We are currently at the stage of simple fact finding. The jump from here is using known facts to find new knowledge.
The Quantum Leap: From Known Facts to New Knowledge
Consider asking a search engine questions like these:
Which university has the most college graduates that have founded companies in the health sector since 1990?
What public companies formed after 2000 with greater than 5000 employees have CEO’s with degrees in science and have their headquarters in California?
These are complicated questions with little to no chance of finding an already documented exact answer. While the answers are likely out there spread over many web pages and sources, finding them would be a huge challenge to your googling skills involving many searches and scanning many webpages to collate and determine the answer yourself.
However, by recursively scanning a vast knowledge graph of billions of RDF triples a machine could actually answer these questions. This is the power of having billions of facts stored and indexed in a knowledge graph.
A knowledge graph can actually provide inferred logical answers. New undiscovered knowledge can be found by traversing the billions of RDF triples and using the links between the entities and properties to find new information. Imagine what could be discovered with a knowledge graph formed from the billions of web pages in existence.
Progress toward this goal is already underway. DBPedia.org is a great example of this. Answers to questions as complex as the above aren’t possible yet, however consider these questions (with the linked answers):
- What rivers that flow into the Rhine are longer than 50 kilometers?
- What albums from the Beach Boys were released between 1980 and 1990?
- Which french scientists were born in the 19th century?
- What skyscrapers in China have more than 50 floors?
- Which actors of the American TV-series Lost were born before 1970?
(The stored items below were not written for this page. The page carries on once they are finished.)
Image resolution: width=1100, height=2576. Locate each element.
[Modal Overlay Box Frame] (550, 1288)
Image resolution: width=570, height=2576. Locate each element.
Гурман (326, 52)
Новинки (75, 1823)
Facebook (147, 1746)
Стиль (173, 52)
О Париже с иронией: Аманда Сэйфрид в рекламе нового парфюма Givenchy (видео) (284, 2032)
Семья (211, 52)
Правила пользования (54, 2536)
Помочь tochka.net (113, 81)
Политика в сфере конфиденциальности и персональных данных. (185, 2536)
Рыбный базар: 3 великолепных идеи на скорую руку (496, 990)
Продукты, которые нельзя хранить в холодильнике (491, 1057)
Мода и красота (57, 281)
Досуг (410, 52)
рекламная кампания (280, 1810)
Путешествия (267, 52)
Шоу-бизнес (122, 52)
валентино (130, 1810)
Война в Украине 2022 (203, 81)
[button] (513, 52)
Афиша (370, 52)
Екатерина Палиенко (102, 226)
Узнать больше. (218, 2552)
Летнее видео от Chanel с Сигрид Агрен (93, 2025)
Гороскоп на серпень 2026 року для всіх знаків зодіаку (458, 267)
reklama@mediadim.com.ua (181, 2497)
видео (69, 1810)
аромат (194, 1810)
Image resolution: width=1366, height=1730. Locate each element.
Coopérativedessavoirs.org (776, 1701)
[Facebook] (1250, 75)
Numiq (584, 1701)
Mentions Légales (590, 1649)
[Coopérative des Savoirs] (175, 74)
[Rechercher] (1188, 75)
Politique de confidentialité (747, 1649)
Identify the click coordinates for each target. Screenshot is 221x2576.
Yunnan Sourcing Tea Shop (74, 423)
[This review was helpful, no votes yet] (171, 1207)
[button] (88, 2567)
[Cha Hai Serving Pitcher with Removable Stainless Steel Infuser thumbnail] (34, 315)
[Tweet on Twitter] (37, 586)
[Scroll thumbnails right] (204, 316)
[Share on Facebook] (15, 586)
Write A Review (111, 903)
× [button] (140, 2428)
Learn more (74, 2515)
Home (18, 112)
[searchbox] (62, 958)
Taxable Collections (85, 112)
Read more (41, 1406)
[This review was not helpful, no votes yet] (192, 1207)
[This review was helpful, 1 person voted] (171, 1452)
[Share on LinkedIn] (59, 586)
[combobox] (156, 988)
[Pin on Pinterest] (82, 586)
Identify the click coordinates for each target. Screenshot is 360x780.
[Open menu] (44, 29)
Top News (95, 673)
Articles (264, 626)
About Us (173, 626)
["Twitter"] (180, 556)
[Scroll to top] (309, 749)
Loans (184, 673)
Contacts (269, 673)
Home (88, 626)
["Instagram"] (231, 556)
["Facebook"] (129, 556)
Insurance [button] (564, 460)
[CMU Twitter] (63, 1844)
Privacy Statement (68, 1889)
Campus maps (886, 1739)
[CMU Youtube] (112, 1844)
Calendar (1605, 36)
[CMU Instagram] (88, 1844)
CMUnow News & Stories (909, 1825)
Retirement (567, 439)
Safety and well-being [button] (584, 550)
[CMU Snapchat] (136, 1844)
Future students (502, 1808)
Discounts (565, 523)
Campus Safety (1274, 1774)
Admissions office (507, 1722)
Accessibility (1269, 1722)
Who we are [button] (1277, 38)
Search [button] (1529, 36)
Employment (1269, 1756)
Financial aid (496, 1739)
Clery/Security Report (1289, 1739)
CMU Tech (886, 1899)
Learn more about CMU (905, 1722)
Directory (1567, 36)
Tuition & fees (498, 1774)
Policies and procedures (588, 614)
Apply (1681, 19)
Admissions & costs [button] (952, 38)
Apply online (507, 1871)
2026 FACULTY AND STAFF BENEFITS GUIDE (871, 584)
These are relatively simple questions, but would you expect Google to answer these? A search engine driven off of RDF triples and able to answer simple questions is perhaps soon on the horizon. The technology to process and deduce more complex questions is likely farther down the road, but very likely. There are many technical challenges that must be resolved before that can be enabled. Would you consider Google smart if it answer such questions? Scary, by maybe. More importantly though:
If search engines can answer the question directly, why would anyone visit your webpage?